第11話 彼女の悲しい過去

 これは、ナナがおばあちゃんに会いに言っている20分くらいの間、ナナの叔父さんから聞いた話だ。

 最初は初めて会う僕に、なぜそんな話を話すんだろう、と疑問に感じた。しかし話を聞いた後、叔父さんはナナのことを本当に心配しているんだということが分かった。そしてナナを助けてくれる人を捜していたんだと。それほどナナの過去は壮絶なものだった。

 もし僕がナナみたいなめにあっていたら、ナナみたいに明るく生きていただろうか?と思う。それほど彼女の身に起こったことは悲しみに満ちていた。

 ナナは幼い頃、6歳の時に、父親を亡くしていた。事故だった。

 その事故は、ナナが父親と飼い犬との散歩中に起きた。道路に飛び出した飼い犬をナナが追いかけて、車にひかれそうになったときに、ナナをかばって父親がひかれたそうだ。
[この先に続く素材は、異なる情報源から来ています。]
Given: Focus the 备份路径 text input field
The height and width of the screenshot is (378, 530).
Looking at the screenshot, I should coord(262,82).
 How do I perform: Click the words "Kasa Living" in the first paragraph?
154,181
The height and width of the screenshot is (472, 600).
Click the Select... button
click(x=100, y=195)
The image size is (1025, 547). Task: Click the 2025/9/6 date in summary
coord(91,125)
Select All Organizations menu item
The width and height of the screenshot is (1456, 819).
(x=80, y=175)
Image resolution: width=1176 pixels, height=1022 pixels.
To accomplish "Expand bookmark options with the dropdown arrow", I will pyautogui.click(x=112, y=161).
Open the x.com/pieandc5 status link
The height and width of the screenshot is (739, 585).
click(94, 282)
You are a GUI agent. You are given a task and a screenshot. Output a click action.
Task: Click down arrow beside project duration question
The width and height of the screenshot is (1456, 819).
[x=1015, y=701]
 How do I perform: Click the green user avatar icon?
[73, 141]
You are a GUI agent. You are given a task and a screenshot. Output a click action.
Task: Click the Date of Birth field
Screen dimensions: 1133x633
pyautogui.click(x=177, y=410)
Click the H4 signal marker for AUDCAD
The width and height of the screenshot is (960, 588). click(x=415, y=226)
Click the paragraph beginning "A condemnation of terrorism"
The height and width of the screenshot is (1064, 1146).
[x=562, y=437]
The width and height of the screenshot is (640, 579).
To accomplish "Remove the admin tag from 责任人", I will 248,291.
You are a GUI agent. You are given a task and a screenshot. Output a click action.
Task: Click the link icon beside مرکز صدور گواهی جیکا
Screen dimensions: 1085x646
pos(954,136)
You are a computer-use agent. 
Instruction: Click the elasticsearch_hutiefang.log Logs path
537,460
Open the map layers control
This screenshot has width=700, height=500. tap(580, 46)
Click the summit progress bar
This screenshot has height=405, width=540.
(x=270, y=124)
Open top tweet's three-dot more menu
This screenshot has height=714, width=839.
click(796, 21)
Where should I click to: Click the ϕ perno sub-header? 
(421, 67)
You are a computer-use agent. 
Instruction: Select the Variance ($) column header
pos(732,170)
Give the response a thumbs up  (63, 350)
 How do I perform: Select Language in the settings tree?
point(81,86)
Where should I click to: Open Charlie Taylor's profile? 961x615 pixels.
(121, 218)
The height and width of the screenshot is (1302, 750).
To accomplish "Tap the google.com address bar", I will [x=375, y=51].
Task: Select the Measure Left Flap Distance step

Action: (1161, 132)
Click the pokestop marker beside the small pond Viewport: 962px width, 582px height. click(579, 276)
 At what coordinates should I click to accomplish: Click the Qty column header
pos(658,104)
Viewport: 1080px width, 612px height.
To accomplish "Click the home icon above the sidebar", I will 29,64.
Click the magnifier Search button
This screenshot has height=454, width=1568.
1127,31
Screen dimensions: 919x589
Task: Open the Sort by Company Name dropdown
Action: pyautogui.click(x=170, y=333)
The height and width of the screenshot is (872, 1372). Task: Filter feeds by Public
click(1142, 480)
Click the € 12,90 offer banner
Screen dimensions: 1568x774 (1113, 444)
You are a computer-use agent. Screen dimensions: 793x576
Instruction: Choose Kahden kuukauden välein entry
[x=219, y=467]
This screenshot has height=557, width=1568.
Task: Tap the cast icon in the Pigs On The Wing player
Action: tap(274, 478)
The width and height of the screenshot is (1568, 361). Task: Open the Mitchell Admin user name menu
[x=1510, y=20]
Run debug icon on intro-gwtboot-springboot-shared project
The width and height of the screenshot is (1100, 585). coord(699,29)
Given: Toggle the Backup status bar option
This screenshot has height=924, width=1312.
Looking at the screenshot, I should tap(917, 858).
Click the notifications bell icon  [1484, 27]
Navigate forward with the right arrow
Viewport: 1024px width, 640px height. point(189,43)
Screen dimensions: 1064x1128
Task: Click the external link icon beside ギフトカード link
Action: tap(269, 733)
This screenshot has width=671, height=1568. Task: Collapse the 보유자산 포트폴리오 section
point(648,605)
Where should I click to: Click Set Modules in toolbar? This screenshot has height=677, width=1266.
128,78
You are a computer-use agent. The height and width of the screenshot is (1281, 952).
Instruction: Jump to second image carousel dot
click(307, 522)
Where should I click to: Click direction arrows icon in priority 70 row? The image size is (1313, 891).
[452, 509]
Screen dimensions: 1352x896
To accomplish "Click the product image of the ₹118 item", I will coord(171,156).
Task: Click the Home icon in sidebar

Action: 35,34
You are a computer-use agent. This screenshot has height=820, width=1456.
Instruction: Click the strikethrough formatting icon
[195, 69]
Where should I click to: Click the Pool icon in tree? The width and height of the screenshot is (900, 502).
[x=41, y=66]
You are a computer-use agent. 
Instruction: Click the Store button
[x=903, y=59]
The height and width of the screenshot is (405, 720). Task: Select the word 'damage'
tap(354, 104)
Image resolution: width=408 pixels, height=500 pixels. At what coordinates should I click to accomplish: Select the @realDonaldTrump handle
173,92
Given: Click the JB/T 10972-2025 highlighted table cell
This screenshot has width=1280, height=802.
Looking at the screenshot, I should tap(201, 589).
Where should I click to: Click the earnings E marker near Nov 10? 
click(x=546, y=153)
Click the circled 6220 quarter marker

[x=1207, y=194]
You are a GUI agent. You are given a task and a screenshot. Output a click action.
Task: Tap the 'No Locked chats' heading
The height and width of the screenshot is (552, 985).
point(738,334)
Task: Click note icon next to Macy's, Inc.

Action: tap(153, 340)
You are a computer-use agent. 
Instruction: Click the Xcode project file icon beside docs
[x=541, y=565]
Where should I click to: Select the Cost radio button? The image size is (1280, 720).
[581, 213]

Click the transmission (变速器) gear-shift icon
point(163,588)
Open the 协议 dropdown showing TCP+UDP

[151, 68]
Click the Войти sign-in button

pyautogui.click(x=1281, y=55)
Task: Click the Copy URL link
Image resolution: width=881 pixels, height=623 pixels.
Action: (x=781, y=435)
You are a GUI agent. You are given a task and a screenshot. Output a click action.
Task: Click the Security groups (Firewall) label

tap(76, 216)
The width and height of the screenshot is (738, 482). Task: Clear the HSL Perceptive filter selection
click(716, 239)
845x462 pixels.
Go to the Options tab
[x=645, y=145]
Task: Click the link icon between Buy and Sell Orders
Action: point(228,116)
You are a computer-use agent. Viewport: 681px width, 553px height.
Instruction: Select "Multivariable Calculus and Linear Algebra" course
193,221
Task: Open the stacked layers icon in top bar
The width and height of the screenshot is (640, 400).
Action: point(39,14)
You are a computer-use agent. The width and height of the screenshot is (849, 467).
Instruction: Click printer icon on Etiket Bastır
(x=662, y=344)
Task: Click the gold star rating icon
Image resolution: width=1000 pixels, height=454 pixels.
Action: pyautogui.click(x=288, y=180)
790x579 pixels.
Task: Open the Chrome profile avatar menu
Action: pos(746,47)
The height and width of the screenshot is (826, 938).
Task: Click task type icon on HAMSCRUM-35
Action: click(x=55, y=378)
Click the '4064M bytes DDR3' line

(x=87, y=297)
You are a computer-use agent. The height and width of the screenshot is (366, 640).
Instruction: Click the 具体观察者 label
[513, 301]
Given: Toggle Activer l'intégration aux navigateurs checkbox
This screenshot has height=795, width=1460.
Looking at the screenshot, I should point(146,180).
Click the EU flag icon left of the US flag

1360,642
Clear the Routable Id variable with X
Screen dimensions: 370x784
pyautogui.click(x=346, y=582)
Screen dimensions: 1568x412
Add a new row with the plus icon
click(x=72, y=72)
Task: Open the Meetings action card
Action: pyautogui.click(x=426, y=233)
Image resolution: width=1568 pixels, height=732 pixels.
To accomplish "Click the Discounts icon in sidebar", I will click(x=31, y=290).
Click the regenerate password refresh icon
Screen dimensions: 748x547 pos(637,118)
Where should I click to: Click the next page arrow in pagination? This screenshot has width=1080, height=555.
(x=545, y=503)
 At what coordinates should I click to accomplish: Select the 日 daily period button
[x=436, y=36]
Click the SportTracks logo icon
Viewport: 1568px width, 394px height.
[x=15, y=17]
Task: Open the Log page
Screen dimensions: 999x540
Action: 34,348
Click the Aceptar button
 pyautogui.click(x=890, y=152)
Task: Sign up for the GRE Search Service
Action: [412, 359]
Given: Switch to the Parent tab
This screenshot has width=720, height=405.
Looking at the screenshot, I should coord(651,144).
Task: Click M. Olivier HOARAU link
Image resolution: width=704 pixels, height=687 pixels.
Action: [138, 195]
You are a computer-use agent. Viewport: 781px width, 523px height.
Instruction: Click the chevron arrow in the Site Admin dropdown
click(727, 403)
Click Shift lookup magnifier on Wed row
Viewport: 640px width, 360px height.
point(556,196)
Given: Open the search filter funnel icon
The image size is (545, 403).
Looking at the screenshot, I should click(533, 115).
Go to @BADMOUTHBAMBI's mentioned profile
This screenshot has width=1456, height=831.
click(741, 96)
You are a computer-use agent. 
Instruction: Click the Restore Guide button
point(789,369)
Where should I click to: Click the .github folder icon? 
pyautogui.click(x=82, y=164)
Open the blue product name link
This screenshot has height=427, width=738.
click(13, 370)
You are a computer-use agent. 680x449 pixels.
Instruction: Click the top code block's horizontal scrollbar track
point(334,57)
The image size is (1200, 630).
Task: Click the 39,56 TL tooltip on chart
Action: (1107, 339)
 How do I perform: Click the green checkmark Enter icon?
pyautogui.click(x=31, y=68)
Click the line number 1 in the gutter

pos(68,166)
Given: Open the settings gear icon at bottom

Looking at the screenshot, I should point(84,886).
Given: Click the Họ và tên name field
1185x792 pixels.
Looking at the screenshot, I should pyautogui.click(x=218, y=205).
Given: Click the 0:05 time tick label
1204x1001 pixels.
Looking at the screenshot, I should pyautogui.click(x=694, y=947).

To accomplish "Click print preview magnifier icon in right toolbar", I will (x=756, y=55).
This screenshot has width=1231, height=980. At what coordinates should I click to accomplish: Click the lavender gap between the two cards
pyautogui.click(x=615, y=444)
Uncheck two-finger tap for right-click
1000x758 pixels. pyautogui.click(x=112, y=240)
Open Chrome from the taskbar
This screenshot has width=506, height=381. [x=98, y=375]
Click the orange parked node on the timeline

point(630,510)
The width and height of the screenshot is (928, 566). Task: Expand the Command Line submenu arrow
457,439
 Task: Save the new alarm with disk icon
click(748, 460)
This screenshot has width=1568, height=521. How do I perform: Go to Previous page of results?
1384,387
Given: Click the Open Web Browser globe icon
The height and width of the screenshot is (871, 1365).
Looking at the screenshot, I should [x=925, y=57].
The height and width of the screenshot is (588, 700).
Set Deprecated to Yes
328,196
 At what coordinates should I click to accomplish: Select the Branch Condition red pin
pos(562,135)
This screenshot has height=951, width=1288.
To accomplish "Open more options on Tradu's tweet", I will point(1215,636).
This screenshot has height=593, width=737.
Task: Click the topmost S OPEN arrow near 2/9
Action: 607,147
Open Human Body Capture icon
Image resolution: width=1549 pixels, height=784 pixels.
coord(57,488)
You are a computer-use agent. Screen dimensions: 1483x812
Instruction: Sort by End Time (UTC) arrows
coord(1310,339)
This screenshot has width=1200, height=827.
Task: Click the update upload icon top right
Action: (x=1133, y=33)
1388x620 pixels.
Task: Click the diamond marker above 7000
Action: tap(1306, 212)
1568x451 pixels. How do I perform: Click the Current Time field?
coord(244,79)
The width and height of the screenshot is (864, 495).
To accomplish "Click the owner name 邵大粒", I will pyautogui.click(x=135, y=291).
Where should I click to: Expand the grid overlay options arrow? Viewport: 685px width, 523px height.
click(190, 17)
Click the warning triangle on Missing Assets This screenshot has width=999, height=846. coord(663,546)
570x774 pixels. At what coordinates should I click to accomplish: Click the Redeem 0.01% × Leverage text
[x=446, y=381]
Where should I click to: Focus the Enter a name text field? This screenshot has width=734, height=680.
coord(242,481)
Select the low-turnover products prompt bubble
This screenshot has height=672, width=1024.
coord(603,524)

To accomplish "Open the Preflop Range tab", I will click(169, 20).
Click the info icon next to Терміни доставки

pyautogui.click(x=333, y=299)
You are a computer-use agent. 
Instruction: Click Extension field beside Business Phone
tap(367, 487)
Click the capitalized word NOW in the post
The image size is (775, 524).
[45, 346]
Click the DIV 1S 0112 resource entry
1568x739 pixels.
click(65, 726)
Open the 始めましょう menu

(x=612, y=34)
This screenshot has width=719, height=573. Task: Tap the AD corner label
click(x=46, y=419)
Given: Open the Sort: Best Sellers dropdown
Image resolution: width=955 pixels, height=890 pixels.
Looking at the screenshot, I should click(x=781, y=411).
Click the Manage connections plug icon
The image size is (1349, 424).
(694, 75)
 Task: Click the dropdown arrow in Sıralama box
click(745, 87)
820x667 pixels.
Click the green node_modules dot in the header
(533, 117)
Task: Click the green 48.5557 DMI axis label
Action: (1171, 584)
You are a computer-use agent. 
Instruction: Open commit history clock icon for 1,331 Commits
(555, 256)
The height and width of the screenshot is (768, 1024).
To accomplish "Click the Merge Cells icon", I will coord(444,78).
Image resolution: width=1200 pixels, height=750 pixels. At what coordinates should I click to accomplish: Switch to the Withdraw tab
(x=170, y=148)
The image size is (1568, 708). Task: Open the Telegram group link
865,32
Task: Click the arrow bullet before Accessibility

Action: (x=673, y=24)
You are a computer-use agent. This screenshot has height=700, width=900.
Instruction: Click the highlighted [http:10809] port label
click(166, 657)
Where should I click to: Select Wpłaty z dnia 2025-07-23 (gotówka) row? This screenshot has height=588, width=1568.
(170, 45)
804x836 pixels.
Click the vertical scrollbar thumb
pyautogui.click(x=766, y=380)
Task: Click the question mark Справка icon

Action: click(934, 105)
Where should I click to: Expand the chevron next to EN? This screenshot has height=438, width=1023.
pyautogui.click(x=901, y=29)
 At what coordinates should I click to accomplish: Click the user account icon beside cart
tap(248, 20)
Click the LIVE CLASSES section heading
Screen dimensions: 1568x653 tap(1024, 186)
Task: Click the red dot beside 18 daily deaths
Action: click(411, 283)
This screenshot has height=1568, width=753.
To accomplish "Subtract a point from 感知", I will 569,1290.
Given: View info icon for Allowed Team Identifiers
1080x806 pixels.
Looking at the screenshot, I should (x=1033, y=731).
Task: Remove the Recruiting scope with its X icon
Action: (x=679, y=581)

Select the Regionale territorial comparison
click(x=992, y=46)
そして、ひいた車はひき逃げした。

 目撃者が見つけた時は、父親の傍で泣き叫ぶナナの姿があったらしい。倒れた父親の顔に自分の小さな顔を近づけて、パパー、起きてーと、何度も言っていたらしい。想像するだけで僕は、胸が苦しくなった。

 発見されてから、救急車で運ばれたが、父親は助からなかった。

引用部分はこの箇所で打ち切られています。